For folk literature since the development of writing, scholars are dependent on several things. There may be specific references in literary documents to the existence of particular tales or songs and often to their manner of production. The Old Testament is a good source for these, and both the Odyssey and Beowulf contain good pictures of the performances of folk minstrels and bards.
Many collections of folktales and legends, of lyric and heroic songs, and of riddles and proverbs have been recovered directly from popular tradition within the past three or four centuries. When the collection of this material began, it was nearly always rewritten in the prevailing literary fashion. Excellent examples of such rewritten tales will be found in the collections of the 17th-century Italian Giambattista Basile, the 17th-century Frenchman Charles Perrault, and various German writers such as Johann Karl August Musäus and Clemens Brentano in the 18th and early 19th centuries. The Brothers Grimm with their Kinder und Hausmärchen (1812–15) have as their ideal the exact recording of tales as heard from oral tellers, though it is clear that many stories in their famous work are not folk literature at all. In the same way, collections of folk songs and ballads were severely edited well into the 19th century.
Partly as a result of the Romantic Movement in literature and partly because of the interest in primitivism and the common folk, the recording of all sorts of songs and oral tales since about 1800 has been phenomenal. Increasingly scholars attempt to recover material as it actually exists. Many thousands of volumes are to be found in great libraries that give a good sampling of folk literature in all parts of the world; and large regional or national archives have been established, many of them containing hundreds of thousands of items available for study. All these books and manuscripts have become increasingly valuable as the techniques of collecting have progressed from casual longhand notes and rewritings through various stages to mechanical recording on discs and tapes. With mechanical recording, it has become possible to assemble properly attested literary folk material from all parts of the world. This improved collecting has proceeded at an impressive pace and makes possible comparative studies of all kinds, based on the oral record.

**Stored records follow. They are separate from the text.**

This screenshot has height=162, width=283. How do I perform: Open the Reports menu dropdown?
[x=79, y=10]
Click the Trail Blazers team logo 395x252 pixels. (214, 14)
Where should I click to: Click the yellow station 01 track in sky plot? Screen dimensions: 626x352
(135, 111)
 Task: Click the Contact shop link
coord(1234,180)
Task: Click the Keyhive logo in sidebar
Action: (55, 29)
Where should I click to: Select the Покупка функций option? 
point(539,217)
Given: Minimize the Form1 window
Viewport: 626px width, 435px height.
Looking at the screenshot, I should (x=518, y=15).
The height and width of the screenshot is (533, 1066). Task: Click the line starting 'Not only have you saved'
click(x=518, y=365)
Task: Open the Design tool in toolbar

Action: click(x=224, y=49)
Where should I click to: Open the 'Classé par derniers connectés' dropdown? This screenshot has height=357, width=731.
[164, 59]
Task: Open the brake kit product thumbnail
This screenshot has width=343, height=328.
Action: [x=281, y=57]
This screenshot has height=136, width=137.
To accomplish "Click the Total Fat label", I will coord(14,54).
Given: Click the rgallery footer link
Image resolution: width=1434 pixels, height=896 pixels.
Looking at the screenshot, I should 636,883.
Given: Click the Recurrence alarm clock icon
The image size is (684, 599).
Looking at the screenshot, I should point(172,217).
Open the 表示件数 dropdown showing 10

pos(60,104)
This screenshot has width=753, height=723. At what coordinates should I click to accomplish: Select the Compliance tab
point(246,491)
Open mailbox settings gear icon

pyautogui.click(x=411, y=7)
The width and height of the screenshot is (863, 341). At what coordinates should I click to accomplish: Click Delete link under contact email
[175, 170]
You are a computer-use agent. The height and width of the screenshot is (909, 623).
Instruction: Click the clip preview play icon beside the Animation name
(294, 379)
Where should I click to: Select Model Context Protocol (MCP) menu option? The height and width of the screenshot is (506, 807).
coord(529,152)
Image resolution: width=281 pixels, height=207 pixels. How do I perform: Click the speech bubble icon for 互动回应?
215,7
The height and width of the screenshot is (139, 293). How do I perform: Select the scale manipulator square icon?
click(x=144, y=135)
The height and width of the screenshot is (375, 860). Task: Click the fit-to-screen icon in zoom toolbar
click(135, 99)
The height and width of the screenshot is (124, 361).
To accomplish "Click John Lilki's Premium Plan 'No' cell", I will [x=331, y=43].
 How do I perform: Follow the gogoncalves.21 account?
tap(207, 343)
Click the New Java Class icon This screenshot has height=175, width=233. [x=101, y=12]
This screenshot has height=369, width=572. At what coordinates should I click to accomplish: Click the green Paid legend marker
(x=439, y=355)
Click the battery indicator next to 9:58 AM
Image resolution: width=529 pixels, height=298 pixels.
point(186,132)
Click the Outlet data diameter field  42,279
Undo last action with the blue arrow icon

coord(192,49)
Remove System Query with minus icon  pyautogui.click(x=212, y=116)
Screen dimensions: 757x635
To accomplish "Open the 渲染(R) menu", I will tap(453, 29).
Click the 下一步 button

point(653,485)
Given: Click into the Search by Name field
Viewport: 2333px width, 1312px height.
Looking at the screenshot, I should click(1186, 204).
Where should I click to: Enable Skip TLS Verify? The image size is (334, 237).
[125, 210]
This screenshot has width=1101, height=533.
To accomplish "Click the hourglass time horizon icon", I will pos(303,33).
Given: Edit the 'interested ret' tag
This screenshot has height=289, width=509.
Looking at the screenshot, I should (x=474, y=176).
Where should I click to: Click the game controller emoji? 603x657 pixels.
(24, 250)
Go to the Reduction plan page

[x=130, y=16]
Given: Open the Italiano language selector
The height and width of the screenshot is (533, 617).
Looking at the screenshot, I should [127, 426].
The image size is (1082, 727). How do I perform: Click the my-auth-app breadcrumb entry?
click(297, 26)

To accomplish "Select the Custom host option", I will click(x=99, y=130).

As for the folk literature of peoples predominantly unlettered, these greatly expanded bases for study not only have brought out the characteristics found everywhere but have pointed up the differences found from place to place. Generalizations formerly accepted have to be reviewed in the light of these differences. With increased collecting, for example, do the likenesses or unlikenesses of American Indian tales and legends become more manifest? Does folk literature in a certain part of the world follow culture areas or language boundaries or some other principle? Such problems can now be investigated with the assurance that modern collectors have made every effort to record the oral tradition as it actually exists.
Much the same may be said of the folk literature that exists among literate people side by side with written works. The collecting has improved in both quantity and quality. And not only have libraries been receiving new books of folk literature collections from interested persons everywhere, but these collectors are better-trained and better-equipped. The greatest improvement, however, in the study of folk literature transcribed in writing has been the development of folklore archives, of which a large part are concerned with various kinds of oral literature. These are growing rapidly, are scattered over much of the world, and are becoming well-indexed and accessible.